▶ **Stored records**
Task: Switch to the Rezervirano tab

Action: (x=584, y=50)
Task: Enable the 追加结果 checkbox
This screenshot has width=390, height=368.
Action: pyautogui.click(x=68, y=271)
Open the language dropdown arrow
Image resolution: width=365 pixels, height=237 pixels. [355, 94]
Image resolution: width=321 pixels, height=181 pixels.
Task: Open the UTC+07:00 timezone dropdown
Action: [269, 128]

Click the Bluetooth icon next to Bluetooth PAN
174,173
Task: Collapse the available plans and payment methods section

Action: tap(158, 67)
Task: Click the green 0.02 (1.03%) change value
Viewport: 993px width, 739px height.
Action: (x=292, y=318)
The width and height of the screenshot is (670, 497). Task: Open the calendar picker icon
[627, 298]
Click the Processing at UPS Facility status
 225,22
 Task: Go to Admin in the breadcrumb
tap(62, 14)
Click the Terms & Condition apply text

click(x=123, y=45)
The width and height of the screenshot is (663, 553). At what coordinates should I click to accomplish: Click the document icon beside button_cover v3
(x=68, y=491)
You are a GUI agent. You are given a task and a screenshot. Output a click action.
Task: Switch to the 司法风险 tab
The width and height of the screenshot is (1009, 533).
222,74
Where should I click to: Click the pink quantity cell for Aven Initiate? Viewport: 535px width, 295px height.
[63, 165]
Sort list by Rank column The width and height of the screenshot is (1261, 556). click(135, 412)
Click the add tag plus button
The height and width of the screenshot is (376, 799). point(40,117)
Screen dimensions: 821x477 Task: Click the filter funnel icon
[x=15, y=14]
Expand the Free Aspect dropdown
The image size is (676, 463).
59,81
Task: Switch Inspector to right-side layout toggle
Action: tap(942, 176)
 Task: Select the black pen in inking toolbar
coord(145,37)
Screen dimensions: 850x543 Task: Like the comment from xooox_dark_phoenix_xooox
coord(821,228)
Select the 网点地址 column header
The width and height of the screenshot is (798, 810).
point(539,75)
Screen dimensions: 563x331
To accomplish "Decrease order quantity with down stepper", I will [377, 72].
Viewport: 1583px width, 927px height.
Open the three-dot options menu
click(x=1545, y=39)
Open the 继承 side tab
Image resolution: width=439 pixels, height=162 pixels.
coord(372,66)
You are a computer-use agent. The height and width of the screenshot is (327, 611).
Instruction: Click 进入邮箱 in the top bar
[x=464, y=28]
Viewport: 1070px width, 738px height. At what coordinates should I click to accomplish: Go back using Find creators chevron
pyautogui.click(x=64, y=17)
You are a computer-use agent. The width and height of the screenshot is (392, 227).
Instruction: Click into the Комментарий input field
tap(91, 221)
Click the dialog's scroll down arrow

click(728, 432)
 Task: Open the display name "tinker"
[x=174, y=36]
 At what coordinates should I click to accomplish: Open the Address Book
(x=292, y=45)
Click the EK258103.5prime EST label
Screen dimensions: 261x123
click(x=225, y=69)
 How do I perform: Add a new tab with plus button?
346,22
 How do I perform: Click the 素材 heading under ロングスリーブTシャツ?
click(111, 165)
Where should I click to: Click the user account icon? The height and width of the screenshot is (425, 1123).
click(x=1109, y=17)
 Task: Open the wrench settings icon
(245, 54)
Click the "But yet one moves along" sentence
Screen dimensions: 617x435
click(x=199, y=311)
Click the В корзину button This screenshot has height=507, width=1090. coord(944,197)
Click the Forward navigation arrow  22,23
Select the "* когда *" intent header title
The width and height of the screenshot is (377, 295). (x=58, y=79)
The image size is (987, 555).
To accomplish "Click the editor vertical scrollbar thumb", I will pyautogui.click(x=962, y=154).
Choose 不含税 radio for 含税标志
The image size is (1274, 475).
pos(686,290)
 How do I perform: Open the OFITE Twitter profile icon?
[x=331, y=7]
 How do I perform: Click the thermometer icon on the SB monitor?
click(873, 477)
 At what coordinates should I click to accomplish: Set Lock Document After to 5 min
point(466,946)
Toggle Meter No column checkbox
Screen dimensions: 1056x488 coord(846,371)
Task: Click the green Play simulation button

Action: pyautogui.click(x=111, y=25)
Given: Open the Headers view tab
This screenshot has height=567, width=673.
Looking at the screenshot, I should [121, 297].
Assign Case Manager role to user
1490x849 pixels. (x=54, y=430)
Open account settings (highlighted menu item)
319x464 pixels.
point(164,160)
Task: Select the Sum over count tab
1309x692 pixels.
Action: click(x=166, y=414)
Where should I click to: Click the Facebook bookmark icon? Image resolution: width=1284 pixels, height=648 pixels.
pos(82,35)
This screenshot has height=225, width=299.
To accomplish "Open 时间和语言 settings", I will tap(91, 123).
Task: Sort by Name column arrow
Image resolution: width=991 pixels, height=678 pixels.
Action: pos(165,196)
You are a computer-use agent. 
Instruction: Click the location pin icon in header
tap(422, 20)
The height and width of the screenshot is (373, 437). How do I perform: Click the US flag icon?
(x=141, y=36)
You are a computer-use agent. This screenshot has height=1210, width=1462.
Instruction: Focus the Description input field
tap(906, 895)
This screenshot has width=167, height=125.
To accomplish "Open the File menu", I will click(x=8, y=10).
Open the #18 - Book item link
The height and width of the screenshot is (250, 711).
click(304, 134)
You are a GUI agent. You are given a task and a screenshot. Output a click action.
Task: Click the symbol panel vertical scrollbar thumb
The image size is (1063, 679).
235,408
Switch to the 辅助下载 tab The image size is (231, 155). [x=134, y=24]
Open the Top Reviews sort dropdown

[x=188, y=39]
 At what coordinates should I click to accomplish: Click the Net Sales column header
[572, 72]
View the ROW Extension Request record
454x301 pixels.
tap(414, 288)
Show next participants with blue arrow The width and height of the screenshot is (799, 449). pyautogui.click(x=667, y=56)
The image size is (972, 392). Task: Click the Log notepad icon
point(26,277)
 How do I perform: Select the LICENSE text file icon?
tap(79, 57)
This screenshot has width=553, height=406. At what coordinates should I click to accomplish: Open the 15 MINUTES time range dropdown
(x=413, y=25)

▶ **Required work**
Reproduce the data exactly. Keep every line intact.

▶ **Task response**
Task: Switch to the Rezervirano tab

Action: (x=584, y=50)
Task: Enable the 追加结果 checkbox
This screenshot has width=390, height=368.
Action: pyautogui.click(x=68, y=271)
Open the language dropdown arrow
Image resolution: width=365 pixels, height=237 pixels. [355, 94]
Image resolution: width=321 pixels, height=181 pixels.
Task: Open the UTC+07:00 timezone dropdown
Action: [269, 128]

Click the Bluetooth icon next to Bluetooth PAN
174,173
Task: Collapse the available plans and payment methods section

Action: tap(158, 67)
Task: Click the green 0.02 (1.03%) change value
Viewport: 993px width, 739px height.
Action: (x=292, y=318)
The width and height of the screenshot is (670, 497). Task: Open the calendar picker icon
[627, 298]
Click the Processing at UPS Facility status
 225,22
 Task: Go to Admin in the breadcrumb
tap(62, 14)
Click the Terms & Condition apply text

click(x=123, y=45)
The width and height of the screenshot is (663, 553). At what coordinates should I click to accomplish: Click the document icon beside button_cover v3
(x=68, y=491)
You are a GUI agent. You are given a task and a screenshot. Output a click action.
Task: Switch to the 司法风险 tab
The width and height of the screenshot is (1009, 533).
222,74
Where should I click to: Click the pink quantity cell for Aven Initiate? Viewport: 535px width, 295px height.
[63, 165]
Sort list by Rank column The width and height of the screenshot is (1261, 556). click(135, 412)
Click the add tag plus button
The height and width of the screenshot is (376, 799). point(40,117)
Screen dimensions: 821x477 Task: Click the filter funnel icon
[x=15, y=14]
Expand the Free Aspect dropdown
The image size is (676, 463).
59,81
Task: Switch Inspector to right-side layout toggle
Action: tap(942, 176)
 Task: Select the black pen in inking toolbar
coord(145,37)
Screen dimensions: 850x543 Task: Like the comment from xooox_dark_phoenix_xooox
coord(821,228)
Select the 网点地址 column header
The width and height of the screenshot is (798, 810).
point(539,75)
Screen dimensions: 563x331
To accomplish "Decrease order quantity with down stepper", I will [377, 72].
Viewport: 1583px width, 927px height.
Open the three-dot options menu
click(x=1545, y=39)
Open the 继承 side tab
Image resolution: width=439 pixels, height=162 pixels.
coord(372,66)
You are a computer-use agent. The height and width of the screenshot is (327, 611).
Instruction: Click 进入邮箱 in the top bar
[x=464, y=28]
Viewport: 1070px width, 738px height. At what coordinates should I click to accomplish: Go back using Find creators chevron
pyautogui.click(x=64, y=17)
You are a computer-use agent. The width and height of the screenshot is (392, 227).
Instruction: Click into the Комментарий input field
tap(91, 221)
Click the dialog's scroll down arrow

click(728, 432)
 Task: Open the display name "tinker"
[x=174, y=36]
 At what coordinates should I click to accomplish: Open the Address Book
(x=292, y=45)
Click the EK258103.5prime EST label
Screen dimensions: 261x123
click(x=225, y=69)
 How do I perform: Add a new tab with plus button?
346,22
 How do I perform: Click the 素材 heading under ロングスリーブTシャツ?
click(111, 165)
Where should I click to: Click the user account icon? The height and width of the screenshot is (425, 1123).
click(x=1109, y=17)
 Task: Open the wrench settings icon
(245, 54)
Click the "But yet one moves along" sentence
Screen dimensions: 617x435
click(x=199, y=311)
Click the В корзину button This screenshot has height=507, width=1090. coord(944,197)
Click the Forward navigation arrow  22,23
Select the "* когда *" intent header title
The width and height of the screenshot is (377, 295). (x=58, y=79)
The image size is (987, 555).
To accomplish "Click the editor vertical scrollbar thumb", I will pyautogui.click(x=962, y=154).
Choose 不含税 radio for 含税标志
The image size is (1274, 475).
pos(686,290)
 How do I perform: Open the OFITE Twitter profile icon?
[x=331, y=7]
 How do I perform: Click the thermometer icon on the SB monitor?
click(873, 477)
 At what coordinates should I click to accomplish: Set Lock Document After to 5 min
point(466,946)
Toggle Meter No column checkbox
Screen dimensions: 1056x488 coord(846,371)
Task: Click the green Play simulation button

Action: pyautogui.click(x=111, y=25)
Given: Open the Headers view tab
This screenshot has height=567, width=673.
Looking at the screenshot, I should [121, 297].
Assign Case Manager role to user
1490x849 pixels. (x=54, y=430)
Open account settings (highlighted menu item)
319x464 pixels.
point(164,160)
Task: Select the Sum over count tab
1309x692 pixels.
Action: click(x=166, y=414)
Where should I click to: Click the Facebook bookmark icon? Image resolution: width=1284 pixels, height=648 pixels.
pos(82,35)
This screenshot has height=225, width=299.
To accomplish "Open 时间和语言 settings", I will tap(91, 123).
Task: Sort by Name column arrow
Image resolution: width=991 pixels, height=678 pixels.
Action: pos(165,196)
You are a computer-use agent. 
Instruction: Click the location pin icon in header
tap(422, 20)
The height and width of the screenshot is (373, 437). How do I perform: Click the US flag icon?
(x=141, y=36)
You are a computer-use agent. This screenshot has height=1210, width=1462.
Instruction: Focus the Description input field
tap(906, 895)
This screenshot has width=167, height=125.
To accomplish "Open the File menu", I will click(x=8, y=10).
Open the #18 - Book item link
The height and width of the screenshot is (250, 711).
click(304, 134)
You are a GUI agent. You are given a task and a screenshot. Output a click action.
Task: Click the symbol panel vertical scrollbar thumb
The image size is (1063, 679).
235,408
Switch to the 辅助下载 tab The image size is (231, 155). [x=134, y=24]
Open the Top Reviews sort dropdown

[x=188, y=39]
 At what coordinates should I click to accomplish: Click the Net Sales column header
[572, 72]
View the ROW Extension Request record
454x301 pixels.
tap(414, 288)
Show next participants with blue arrow The width and height of the screenshot is (799, 449). pyautogui.click(x=667, y=56)
The image size is (972, 392). Task: Click the Log notepad icon
point(26,277)
 How do I perform: Select the LICENSE text file icon?
tap(79, 57)
This screenshot has width=553, height=406. At what coordinates should I click to accomplish: Open the 15 MINUTES time range dropdown
(x=413, y=25)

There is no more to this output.